The Architecture: Early Fusion Over Modular Pipelines
Most vision-language models are built around a modular pipeline: a dedicated vision encoder processes the image, a fusion layer bridges image and text representations, and a decoder produces the output. Falcon Perception discards this structure in favor of a single unified backbone that processes image patches and text tokens in a shared parameter space from the first layer — a design the team calls early-fusion.
The practical consequence is that the model's attention mechanism sees both modalities simultaneously throughout the entire processing stack, rather than fusing them after separate encoding. TII argues this is why Falcon Perception shows large gains specifically on tasks requiring the integration of visual and linguistic signals: OCR-guided queries (+13.4 points over SAM 3), spatial reasoning (+21.9 points), and relational queries (+15.8 points).
Chain-of-Perception: Decomposing Prediction Into Steps
Rather than predicting an instance segmentation mask in a single forward pass, Falcon Perception uses what TII calls the Chain-of-Perception interface: it first predicts the instance center coordinate, then the spatial extent, then the full-resolution binary mask. Each step conditions on the previous, functioning like a structured reasoning chain applied to perception rather than language generation.
This decomposition also enables the model to handle dense scenes — images with hundreds of individual instances — by generating predictions autoregressively. SAM 3's fixed-size decoder architecture runs out of query tokens at high instance counts; Falcon Perception's autoregressive generation scales to handle them. On the dense-scene subset of PBench, Falcon Perception scores 72.6 versus SAM 3's 58.4.
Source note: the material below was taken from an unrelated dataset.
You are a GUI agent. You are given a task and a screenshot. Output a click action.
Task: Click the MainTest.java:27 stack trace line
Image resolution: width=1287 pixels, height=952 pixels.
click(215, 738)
Falcon OCR: A 0.3B Companion Model
TII simultaneously released Falcon OCR, a 0.3-billion-parameter variant optimized for document understanding. Despite its size, Falcon OCR achieves 80.3% on olmOCR and 88.6% on OmniDocBench — competitive with models three to five times larger — while delivering a 3x throughput advantage on A100 hardware. For organizations processing large volumes of document images on modest GPU budgets, the combination of accuracy and throughput efficiency makes it a compelling practical option.
Context: The UAE's Open-Model Strategy
TII's Falcon series has been one of the highest-profile open-model efforts outside of the US and European AI labs. Falcon Perception continues that strategy into the vision-language domain. The model and its associated PBench dataset are available on Hugging Face under open-weight licensing, and an interactive playground is accessible at vision.falcon.aidrc.tii.ae. Whether early-fusion architecture holds its advantages as parameter counts scale further remains an open research question — but Falcon Perception makes a strong empirical case that it matters at the efficiency frontier.